From the records below, pull each line that has "profil".
[Records provided]
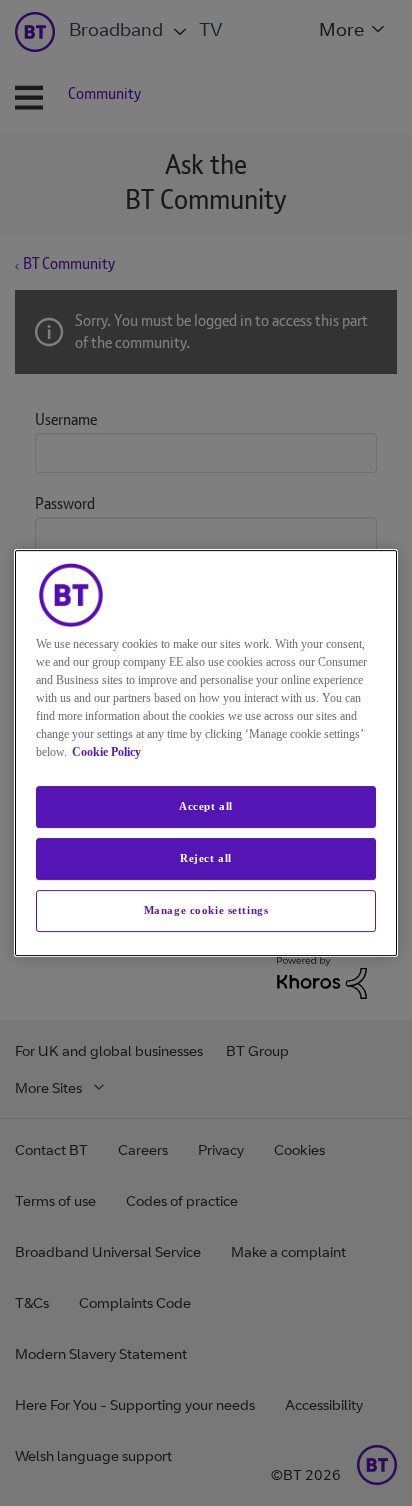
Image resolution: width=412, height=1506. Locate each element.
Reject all (206, 858)
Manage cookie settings (206, 910)
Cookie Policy (106, 752)
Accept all (206, 806)
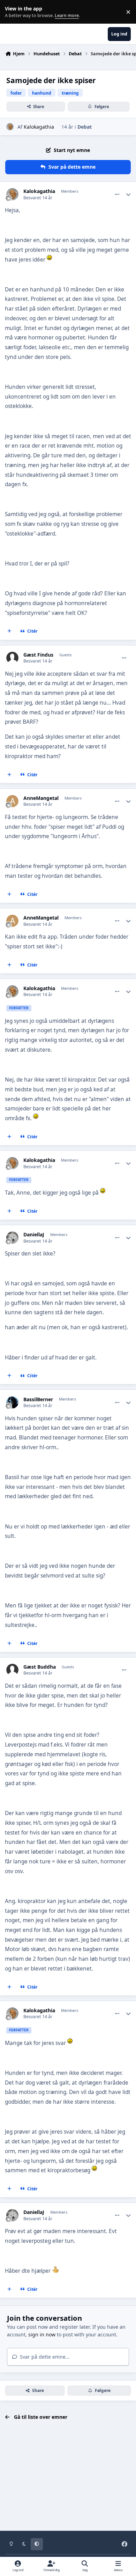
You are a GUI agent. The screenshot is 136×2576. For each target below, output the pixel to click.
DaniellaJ (33, 1234)
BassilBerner (38, 1399)
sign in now (41, 2334)
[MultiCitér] (9, 631)
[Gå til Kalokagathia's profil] (10, 126)
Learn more (13, 12)
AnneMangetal (41, 798)
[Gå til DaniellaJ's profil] (12, 1237)
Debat (84, 126)
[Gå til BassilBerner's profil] (12, 1402)
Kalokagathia (39, 126)
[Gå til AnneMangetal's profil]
[/Records provided]
● Finished task
[Gå til Kalokagathia's profil] (10, 126)
[Gå til DaniellaJ's profil] (12, 1237)
[Gå til BassilBerner's profil] (12, 1402)
[Gå til AnneMangetal's profil]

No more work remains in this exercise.